● BRIEF
Print the data exactly, leaving nothing out.

● Saved data entries
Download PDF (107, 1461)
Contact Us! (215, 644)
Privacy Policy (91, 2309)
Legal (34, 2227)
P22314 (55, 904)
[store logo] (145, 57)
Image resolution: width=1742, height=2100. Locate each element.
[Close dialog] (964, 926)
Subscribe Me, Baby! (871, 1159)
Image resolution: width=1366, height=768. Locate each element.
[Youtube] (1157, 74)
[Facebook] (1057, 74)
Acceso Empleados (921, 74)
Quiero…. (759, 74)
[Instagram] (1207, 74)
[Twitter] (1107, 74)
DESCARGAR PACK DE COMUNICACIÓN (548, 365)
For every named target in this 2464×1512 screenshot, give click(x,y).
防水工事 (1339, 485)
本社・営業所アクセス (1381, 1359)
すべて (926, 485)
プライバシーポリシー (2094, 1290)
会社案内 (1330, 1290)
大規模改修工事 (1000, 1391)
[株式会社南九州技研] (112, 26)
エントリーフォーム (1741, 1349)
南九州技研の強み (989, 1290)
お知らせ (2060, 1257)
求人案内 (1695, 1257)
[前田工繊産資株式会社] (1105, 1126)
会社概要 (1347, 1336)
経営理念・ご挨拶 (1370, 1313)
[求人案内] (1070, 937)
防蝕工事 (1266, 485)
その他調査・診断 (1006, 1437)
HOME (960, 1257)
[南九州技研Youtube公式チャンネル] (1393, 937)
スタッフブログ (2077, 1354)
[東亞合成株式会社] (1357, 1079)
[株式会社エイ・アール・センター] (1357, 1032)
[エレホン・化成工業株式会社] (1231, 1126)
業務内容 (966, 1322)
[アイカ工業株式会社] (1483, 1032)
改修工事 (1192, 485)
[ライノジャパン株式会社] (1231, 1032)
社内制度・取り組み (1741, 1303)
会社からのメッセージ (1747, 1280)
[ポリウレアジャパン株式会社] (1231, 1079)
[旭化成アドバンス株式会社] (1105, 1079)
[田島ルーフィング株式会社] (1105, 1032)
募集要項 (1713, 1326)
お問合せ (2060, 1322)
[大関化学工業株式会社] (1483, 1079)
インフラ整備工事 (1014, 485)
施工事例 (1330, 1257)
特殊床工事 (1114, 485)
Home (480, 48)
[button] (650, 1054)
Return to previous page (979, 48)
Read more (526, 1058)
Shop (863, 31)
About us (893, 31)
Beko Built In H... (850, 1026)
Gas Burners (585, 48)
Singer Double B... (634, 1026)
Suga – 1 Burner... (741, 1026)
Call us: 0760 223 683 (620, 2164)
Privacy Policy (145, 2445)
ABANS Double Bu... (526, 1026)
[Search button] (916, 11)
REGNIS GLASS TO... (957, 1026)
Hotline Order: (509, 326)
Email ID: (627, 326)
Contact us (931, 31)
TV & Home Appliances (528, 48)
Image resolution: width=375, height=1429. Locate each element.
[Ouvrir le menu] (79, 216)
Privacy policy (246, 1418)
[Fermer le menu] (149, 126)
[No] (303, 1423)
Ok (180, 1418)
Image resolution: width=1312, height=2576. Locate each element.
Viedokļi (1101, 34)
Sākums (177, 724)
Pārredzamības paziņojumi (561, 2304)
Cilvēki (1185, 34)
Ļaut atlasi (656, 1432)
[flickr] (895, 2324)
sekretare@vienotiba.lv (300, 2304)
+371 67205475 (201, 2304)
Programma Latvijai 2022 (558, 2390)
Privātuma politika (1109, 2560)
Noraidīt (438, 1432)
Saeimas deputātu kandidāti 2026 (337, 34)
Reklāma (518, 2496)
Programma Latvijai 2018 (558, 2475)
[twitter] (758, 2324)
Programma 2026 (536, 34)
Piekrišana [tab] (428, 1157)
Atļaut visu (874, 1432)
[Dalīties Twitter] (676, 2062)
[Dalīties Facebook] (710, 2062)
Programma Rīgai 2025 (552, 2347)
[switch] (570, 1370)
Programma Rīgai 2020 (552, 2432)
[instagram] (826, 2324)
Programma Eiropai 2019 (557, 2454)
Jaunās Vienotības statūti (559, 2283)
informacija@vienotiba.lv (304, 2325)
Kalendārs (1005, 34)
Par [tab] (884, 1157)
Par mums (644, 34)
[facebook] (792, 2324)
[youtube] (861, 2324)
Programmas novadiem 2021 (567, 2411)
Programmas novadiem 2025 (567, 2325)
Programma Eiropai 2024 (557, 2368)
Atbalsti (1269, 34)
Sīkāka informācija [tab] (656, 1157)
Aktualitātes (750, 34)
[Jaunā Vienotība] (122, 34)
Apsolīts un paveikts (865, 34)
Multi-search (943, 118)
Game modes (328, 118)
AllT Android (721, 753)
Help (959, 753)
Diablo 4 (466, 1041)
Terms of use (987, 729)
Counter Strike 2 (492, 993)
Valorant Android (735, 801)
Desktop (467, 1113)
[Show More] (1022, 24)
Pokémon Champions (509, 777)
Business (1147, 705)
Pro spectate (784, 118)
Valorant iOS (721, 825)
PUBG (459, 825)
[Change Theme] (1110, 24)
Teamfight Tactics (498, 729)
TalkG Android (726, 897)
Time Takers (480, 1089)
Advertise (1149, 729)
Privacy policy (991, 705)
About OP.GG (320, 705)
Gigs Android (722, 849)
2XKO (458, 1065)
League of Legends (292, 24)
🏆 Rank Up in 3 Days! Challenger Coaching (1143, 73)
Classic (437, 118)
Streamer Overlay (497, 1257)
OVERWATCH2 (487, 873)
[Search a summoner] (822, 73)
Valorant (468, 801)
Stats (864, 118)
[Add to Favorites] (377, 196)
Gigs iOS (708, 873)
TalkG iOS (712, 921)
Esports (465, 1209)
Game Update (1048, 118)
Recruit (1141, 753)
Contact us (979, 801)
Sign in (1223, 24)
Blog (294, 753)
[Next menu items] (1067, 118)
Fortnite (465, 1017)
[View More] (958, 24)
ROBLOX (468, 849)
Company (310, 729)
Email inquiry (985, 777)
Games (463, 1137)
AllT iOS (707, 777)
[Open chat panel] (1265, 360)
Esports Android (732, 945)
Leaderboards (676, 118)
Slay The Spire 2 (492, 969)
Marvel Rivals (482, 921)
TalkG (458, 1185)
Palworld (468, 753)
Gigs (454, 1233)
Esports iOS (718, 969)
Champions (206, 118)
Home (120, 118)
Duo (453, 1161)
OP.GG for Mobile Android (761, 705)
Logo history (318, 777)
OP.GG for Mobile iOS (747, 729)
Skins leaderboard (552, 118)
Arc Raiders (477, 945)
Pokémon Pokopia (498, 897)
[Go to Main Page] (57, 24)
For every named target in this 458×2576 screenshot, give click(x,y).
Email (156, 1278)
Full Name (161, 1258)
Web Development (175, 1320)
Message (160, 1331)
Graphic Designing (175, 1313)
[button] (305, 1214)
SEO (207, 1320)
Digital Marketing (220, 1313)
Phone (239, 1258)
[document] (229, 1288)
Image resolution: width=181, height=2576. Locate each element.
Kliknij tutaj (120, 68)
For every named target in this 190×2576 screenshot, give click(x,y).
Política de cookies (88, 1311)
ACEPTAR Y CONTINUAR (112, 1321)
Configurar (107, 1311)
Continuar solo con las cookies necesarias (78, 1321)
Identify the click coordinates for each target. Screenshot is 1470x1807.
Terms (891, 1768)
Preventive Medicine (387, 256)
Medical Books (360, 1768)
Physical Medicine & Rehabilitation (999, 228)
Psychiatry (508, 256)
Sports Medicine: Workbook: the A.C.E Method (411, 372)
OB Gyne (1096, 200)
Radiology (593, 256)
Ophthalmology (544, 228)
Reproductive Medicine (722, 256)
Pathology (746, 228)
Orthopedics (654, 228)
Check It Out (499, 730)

● YOUR RESPONSE
Download PDF (107, 1461)
Contact Us! (215, 644)
Privacy Policy (91, 2309)
Legal (34, 2227)
P22314 (55, 904)
[store logo] (145, 57)
Image resolution: width=1742, height=2100. Locate each element.
[Close dialog] (964, 926)
Subscribe Me, Baby! (871, 1159)
Image resolution: width=1366, height=768. Locate each element.
[Youtube] (1157, 74)
[Facebook] (1057, 74)
Acceso Empleados (921, 74)
Quiero…. (759, 74)
[Instagram] (1207, 74)
[Twitter] (1107, 74)
DESCARGAR PACK DE COMUNICACIÓN (548, 365)
For every named target in this 2464×1512 screenshot, give click(x,y).
防水工事 (1339, 485)
本社・営業所アクセス (1381, 1359)
すべて (926, 485)
プライバシーポリシー (2094, 1290)
会社案内 (1330, 1290)
大規模改修工事 (1000, 1391)
[株式会社南九州技研] (112, 26)
エントリーフォーム (1741, 1349)
南九州技研の強み (989, 1290)
お知らせ (2060, 1257)
求人案内 (1695, 1257)
[前田工繊産資株式会社] (1105, 1126)
会社概要 (1347, 1336)
経営理念・ご挨拶 (1370, 1313)
[求人案内] (1070, 937)
防蝕工事 (1266, 485)
その他調査・診断 (1006, 1437)
HOME (960, 1257)
[南九州技研Youtube公式チャンネル] (1393, 937)
スタッフブログ (2077, 1354)
[東亞合成株式会社] (1357, 1079)
[株式会社エイ・アール・センター] (1357, 1032)
[エレホン・化成工業株式会社] (1231, 1126)
業務内容 (966, 1322)
[アイカ工業株式会社] (1483, 1032)
改修工事 (1192, 485)
[ライノジャパン株式会社] (1231, 1032)
社内制度・取り組み (1741, 1303)
会社からのメッセージ (1747, 1280)
[ポリウレアジャパン株式会社] (1231, 1079)
[旭化成アドバンス株式会社] (1105, 1079)
[田島ルーフィング株式会社] (1105, 1032)
募集要項 (1713, 1326)
お問合せ (2060, 1322)
[大関化学工業株式会社] (1483, 1079)
インフラ整備工事 (1014, 485)
施工事例 (1330, 1257)
特殊床工事 (1114, 485)
Home (480, 48)
[button] (650, 1054)
Return to previous page (979, 48)
Read more (526, 1058)
Shop (863, 31)
About us (893, 31)
Beko Built In H... (850, 1026)
Gas Burners (585, 48)
Singer Double B... (634, 1026)
Suga – 1 Burner... (741, 1026)
Call us: 0760 223 683 (620, 2164)
Privacy Policy (145, 2445)
ABANS Double Bu... (526, 1026)
[Search button] (916, 11)
REGNIS GLASS TO... (957, 1026)
Hotline Order: (509, 326)
Email ID: (627, 326)
Contact us (931, 31)
TV & Home Appliances (528, 48)
Image resolution: width=375, height=1429. Locate each element.
[Ouvrir le menu] (79, 216)
Privacy policy (246, 1418)
[Fermer le menu] (149, 126)
[No] (303, 1423)
Ok (180, 1418)
Image resolution: width=1312, height=2576. Locate each element.
Viedokļi (1101, 34)
Sākums (177, 724)
Pārredzamības paziņojumi (561, 2304)
Cilvēki (1185, 34)
Ļaut atlasi (656, 1432)
[flickr] (895, 2324)
sekretare@vienotiba.lv (300, 2304)
+371 67205475 (201, 2304)
Programma Latvijai 2022 (558, 2390)
Privātuma politika (1109, 2560)
Noraidīt (438, 1432)
Saeimas deputātu kandidāti 2026 (337, 34)
Reklāma (518, 2496)
Programma Latvijai 2018 (558, 2475)
[twitter] (758, 2324)
Programma 2026 (536, 34)
Piekrišana [tab] (428, 1157)
Atļaut visu (874, 1432)
[Dalīties Twitter] (676, 2062)
[Dalīties Facebook] (710, 2062)
Programma Rīgai 2025 (552, 2347)
[switch] (570, 1370)
Programma Rīgai 2020 (552, 2432)
[instagram] (826, 2324)
Programma Eiropai 2019 (557, 2454)
Jaunās Vienotības statūti (559, 2283)
informacija@vienotiba.lv (304, 2325)
Kalendārs (1005, 34)
Par [tab] (884, 1157)
Par mums (644, 34)
[facebook] (792, 2324)
[youtube] (861, 2324)
Programmas novadiem 2021 (567, 2411)
Programmas novadiem 2025 (567, 2325)
Programma Eiropai 2024 (557, 2368)
Atbalsti (1269, 34)
Sīkāka informācija [tab] (656, 1157)
Aktualitātes (750, 34)
[Jaunā Vienotība] (122, 34)
Apsolīts un paveikts (865, 34)
Multi-search (943, 118)
Game modes (328, 118)
AllT Android (721, 753)
Help (959, 753)
Diablo 4 (466, 1041)
Terms of use (987, 729)
Counter Strike 2 (492, 993)
Valorant Android (735, 801)
Desktop (467, 1113)
[Show More] (1022, 24)
Pokémon Champions (509, 777)
Business (1147, 705)
Pro spectate (784, 118)
Valorant iOS (721, 825)
PUBG (459, 825)
[Change Theme] (1110, 24)
Teamfight Tactics (498, 729)
TalkG Android (726, 897)
Time Takers (480, 1089)
Advertise (1149, 729)
Privacy policy (991, 705)
About OP.GG (320, 705)
Gigs Android (722, 849)
2XKO (458, 1065)
League of Legends (292, 24)
🏆 Rank Up in 3 Days! Challenger Coaching (1143, 73)
Classic (437, 118)
Streamer Overlay (497, 1257)
OVERWATCH2 (487, 873)
[Search a summoner] (822, 73)
Valorant (468, 801)
Stats (864, 118)
[Add to Favorites] (377, 196)
Gigs iOS (708, 873)
TalkG iOS (712, 921)
Esports (465, 1209)
Game Update (1048, 118)
Recruit (1141, 753)
Contact us (979, 801)
Sign in (1223, 24)
Blog (294, 753)
[Next menu items] (1067, 118)
Fortnite (465, 1017)
[View More] (958, 24)
ROBLOX (468, 849)
Company (310, 729)
Email inquiry (985, 777)
Games (463, 1137)
AllT iOS (707, 777)
[Open chat panel] (1265, 360)
Esports Android (732, 945)
Leaderboards (676, 118)
Slay The Spire 2 (492, 969)
Marvel Rivals (482, 921)
TalkG (458, 1185)
Palworld (468, 753)
Gigs (454, 1233)
Esports iOS (718, 969)
Champions (206, 118)
Home (120, 118)
Duo (453, 1161)
OP.GG for Mobile Android (761, 705)
Logo history (318, 777)
OP.GG for Mobile iOS (747, 729)
Skins leaderboard (552, 118)
Arc Raiders (477, 945)
Pokémon Pokopia (498, 897)
[Go to Main Page] (57, 24)
For every named target in this 458×2576 screenshot, give click(x,y).
Email (156, 1278)
Full Name (161, 1258)
Web Development (175, 1320)
Message (160, 1331)
Graphic Designing (175, 1313)
[button] (305, 1214)
SEO (207, 1320)
Digital Marketing (220, 1313)
Phone (239, 1258)
[document] (229, 1288)
Image resolution: width=181, height=2576. Locate each element.
Kliknij tutaj (120, 68)
For every named target in this 190×2576 screenshot, give click(x,y).
Política de cookies (88, 1311)
ACEPTAR Y CONTINUAR (112, 1321)
Configurar (107, 1311)
Continuar solo con las cookies necesarias (78, 1321)
Identify the click coordinates for each target. Screenshot is 1470x1807.
Terms (891, 1768)
Preventive Medicine (387, 256)
Medical Books (360, 1768)
Physical Medicine & Rehabilitation (999, 228)
Psychiatry (508, 256)
Sports Medicine: Workbook: the A.C.E Method (411, 372)
OB Gyne (1096, 200)
Radiology (593, 256)
Ophthalmology (544, 228)
Reproductive Medicine (722, 256)
Pathology (746, 228)
Orthopedics (654, 228)
Check It Out (499, 730)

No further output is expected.